=== Text block ===
○ ○ ○
Dov Waxman co-authored, in 2011, an article promoting BDS titled, “The Boycott Debate: No Longer Taboo in Progressive Pro-Israel Circles.” 

David N. Myers published an article “Another way to think about BDS,” promoting the BDS aims. 

Liron Lavi reviewed favorably Judith Butler’s book, Partying Ways: Jewishness and the Critique of Zionism.  Butler, a leading critical scholar, has been a bitter critic of Zionism, and her book was attacked for promoting thinly veiled anti-Semitic themes. 

IAM reported in April on Dmitry Shumsky, “HUJ Dmitry Shumsky: The Next Generation of Academic-Political Activists,” that Allan Arkush, professor of Judaic studies and history at Binghamton University reviewed Shumsky’s work, noting Shumsky is “denouncing Israeli policy toward the West Bank, supporting BDS, and calling for an end to Jewish sovereignty over the Old City of Jerusalem.”

Liora Halperin was quoted in a MESA conference panel denouncing university donors’ “pernicious pressure for pro-Israel advocacy.”

Ameer Fakhoury, co-authored last year, the “Jewish-Arab partnership as an antidote to Jewish supremacism,” which urged readers to redefine the Israeli politics and invoke a “new partnership of Arabs and Jews, working side-by-side to combat Jewish supremacism.” 

Areej Sabbagh-Khoury argued “that the 1948 Nakba was neither the beginning nor the end of a process of settler-colonial expropriation. Instead, I claim that the mid-1930s signaled intensified efforts to expel Palestinian sharecroppers, a practice which culminated in the Nakba.” Where “the Zionist settlers utilized forceful practices, perpetrated in this region,” intending “to vacate the lands of its Palestinian inhabitants.” She focuses on “the pre-1948 colonization practices and their role in the Nakba.” 

Dani Filc has been a life-long political activist masquerading as an academic. Filc revealed in a radio interview, “All is Talking,” hosted by Oded Shachar on Reshet Bet, on 14.10.13, as one of the organizers behind the 2011 protest movement, which, according to him, has only made things worse politically. Filc also stated of the Israeli government’s “fear industry, if we did not have the Iranian threat, they would have had to invent an alien takeover.”
○ ○ ○
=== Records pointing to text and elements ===

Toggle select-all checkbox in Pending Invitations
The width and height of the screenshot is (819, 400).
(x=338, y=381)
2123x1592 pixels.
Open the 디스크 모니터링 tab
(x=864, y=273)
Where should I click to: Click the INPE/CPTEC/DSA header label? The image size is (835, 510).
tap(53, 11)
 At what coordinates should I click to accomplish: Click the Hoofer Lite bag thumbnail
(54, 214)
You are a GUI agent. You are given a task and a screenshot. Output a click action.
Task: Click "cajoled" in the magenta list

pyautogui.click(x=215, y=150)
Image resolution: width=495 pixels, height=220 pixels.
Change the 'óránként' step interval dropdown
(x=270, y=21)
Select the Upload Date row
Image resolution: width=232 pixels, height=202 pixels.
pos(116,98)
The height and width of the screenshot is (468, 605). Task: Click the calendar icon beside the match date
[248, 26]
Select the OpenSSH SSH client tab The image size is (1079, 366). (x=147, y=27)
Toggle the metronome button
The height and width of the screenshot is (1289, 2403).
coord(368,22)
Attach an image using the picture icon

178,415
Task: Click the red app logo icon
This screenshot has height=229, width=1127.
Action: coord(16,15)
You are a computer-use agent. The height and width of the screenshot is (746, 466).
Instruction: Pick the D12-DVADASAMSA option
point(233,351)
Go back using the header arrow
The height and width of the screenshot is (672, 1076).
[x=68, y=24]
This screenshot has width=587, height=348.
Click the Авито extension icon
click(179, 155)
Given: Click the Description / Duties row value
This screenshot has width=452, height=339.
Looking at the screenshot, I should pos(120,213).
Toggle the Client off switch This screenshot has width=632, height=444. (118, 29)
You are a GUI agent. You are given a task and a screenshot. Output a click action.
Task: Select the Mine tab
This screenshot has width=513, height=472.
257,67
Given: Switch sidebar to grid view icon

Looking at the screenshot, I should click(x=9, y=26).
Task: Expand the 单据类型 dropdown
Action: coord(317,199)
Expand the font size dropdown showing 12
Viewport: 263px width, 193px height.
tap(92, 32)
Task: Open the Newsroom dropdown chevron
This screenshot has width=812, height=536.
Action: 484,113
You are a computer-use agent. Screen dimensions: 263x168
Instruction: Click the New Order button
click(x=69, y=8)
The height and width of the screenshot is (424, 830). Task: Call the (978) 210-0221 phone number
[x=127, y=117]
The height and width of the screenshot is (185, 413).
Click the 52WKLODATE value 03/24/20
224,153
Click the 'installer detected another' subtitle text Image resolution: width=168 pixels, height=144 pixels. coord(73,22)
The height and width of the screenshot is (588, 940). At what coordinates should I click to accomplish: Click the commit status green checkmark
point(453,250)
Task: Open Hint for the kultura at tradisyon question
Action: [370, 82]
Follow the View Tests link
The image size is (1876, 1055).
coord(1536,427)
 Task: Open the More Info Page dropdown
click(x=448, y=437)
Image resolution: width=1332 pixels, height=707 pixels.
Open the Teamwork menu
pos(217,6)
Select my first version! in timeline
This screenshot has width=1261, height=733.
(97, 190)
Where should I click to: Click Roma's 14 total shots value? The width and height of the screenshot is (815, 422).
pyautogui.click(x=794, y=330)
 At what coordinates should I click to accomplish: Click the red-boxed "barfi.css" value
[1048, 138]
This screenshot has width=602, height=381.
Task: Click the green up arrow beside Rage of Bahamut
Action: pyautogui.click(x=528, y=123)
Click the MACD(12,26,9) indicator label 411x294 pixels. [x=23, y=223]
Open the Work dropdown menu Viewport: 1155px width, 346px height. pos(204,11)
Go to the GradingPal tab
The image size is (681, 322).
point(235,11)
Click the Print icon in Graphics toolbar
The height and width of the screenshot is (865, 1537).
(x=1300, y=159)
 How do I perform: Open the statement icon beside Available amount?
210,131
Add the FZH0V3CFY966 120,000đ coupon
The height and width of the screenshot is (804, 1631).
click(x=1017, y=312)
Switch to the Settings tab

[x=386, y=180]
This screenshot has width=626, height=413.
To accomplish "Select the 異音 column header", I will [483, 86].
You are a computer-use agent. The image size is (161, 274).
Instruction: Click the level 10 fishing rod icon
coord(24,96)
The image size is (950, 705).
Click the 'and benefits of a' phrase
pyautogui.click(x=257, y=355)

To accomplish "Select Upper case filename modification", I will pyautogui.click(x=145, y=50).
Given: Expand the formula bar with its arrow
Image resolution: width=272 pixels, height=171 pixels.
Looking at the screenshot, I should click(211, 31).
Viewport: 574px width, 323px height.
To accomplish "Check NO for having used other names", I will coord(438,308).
○ ○ ○
=== What to work on ===
Please repeat word for word the part of the passage above on academics and Israel, starting with "Dov Waxman co-authored, in" and going on through "veiled anti-Semitic themes.".

=== Written solution ===
Dov Waxman co-authored, in 2011, an article promoting BDS titled, “The Boycott Debate: No Longer Taboo in Progressive Pro-Israel Circles.” 

David N. Myers published an article “Another way to think about BDS,” promoting the BDS aims. 

Liron Lavi reviewed favorably Judith Butler’s book, Partying Ways: Jewishness and the Critique of Zionism.  Butler, a leading critical scholar, has been a bitter critic of Zionism, and her book was attacked for promoting thinly veiled anti-Semitic themes.